Happily, sail is easily taken off a fore-and-aft-rigged vessel. The struggling and flapping sheets of canvas were rapidly secured, the gaffs were lowered down upon deck, and the schooner was speedily running under bare poles dead to leeward. The squall, meanwhile, increased until it became almost a hurricane: the great waves were beaten down flat by the sheer force of the wind. We rushed along, the tempest whistling and howling in the rigging in the centre of a roaring bed of foam, which the wind caught up and drove through the air in clouds which almost blinded us. Presently, a blue flash of forked lightning tore through the blackness of the sky, accompanied by a fearful roar of thunder, and then flash followed flash, and peal succeeded peal, until, what with the tumult of wind and sea, the lashing of the rain, mingling with the brine, and the incessant bellowing of the thunder, it was no easy matter to give or to hear orders. As the rain poured down heavier and heavier, the fury of the wind abated. Presently there were lulls, and the sea began to rise and heave around. At length there fell upon us such a deluge of rain, that had the hatches been off, I am confident that in half an hour the ship would have foundered. The rain continued for some ten minutes, and then the great clouds broke up, and rolled hither and thither, showing streaks of blue sky, and cracks, as it were, through which the sunlight came slanting down athwart the gloom, tinging long strips of angry foaming water with its red fire. This was the break-up of the tornado, which had not lasted, in its strength, more than ten minutes, and, in an hour, we were under single-reefed sails, beating up against a heavy sea for the shoals again.
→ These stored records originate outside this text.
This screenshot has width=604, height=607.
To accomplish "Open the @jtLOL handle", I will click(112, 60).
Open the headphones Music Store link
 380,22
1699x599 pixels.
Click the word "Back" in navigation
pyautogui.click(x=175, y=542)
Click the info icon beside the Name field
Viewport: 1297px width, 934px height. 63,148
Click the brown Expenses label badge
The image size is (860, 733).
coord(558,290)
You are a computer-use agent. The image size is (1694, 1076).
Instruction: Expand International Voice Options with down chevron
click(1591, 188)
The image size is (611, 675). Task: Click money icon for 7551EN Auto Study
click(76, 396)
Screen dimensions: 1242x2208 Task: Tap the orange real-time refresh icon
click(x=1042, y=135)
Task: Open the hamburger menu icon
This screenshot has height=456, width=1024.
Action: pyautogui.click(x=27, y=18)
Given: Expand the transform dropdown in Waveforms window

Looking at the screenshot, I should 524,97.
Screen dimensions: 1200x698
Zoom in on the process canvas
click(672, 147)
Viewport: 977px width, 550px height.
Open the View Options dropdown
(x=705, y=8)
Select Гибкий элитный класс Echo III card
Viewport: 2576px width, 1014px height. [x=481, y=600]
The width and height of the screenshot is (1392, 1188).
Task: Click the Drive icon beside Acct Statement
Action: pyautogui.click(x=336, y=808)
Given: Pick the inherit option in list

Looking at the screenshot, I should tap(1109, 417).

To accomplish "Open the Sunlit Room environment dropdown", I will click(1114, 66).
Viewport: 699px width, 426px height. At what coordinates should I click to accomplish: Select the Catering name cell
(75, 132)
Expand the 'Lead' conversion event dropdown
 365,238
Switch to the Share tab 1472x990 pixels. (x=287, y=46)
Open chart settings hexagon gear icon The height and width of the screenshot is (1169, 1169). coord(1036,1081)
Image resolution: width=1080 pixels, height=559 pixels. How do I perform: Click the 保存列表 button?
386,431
We had now leisure to converse upon the conduct of Bedloe, which appeared to many of us to be strange and mad, but I saw a consistency and a purpose in it all through. The great error the dwarf had made was in coming on board of our ship; but I admired the cool candour with which he had disarmed our suspicions by telling us so much of what was true of his story, as soon as he imagined that I held the clue to the secret. Furthermore, I did not doubt that, had it not been for the appearance of the piragua in the nick of time, he would have carried us clear of the banks, but knowing that she was in the lee of the rock, and being well acquainted with the eddies of the reef, he had determined, by one bold push, to drown us and save himself. Opinions differed as to whether the piragua would not have been driven from her shelter in the full force of the hurricane, but there was only one sentiment as to the punishment which Bedloe deserved, and which, if ever he fell into our hands, we fully determined that he would receive. Meantime we were gradually working up to the shoal, and an hour before sunset we saw the long line of breakers, dotted here and there with dusky beads of rock, stretching out amid the blue rolling seas. You may be sure that many an eye was strained to make out the piragua. I got into the main-top with the best glass in the ship, and although it was difficult to make out anything with exactness, by reason of the violent motion of the schooner, yet I was pretty well convinced that the canoe was not under the lee of the ‘Dwarf’s Rock,’ as we called it; and, furthermore, that the crew had not landed there, for the canvas of the tent was torn, and streaming in tattered ribbons into the air.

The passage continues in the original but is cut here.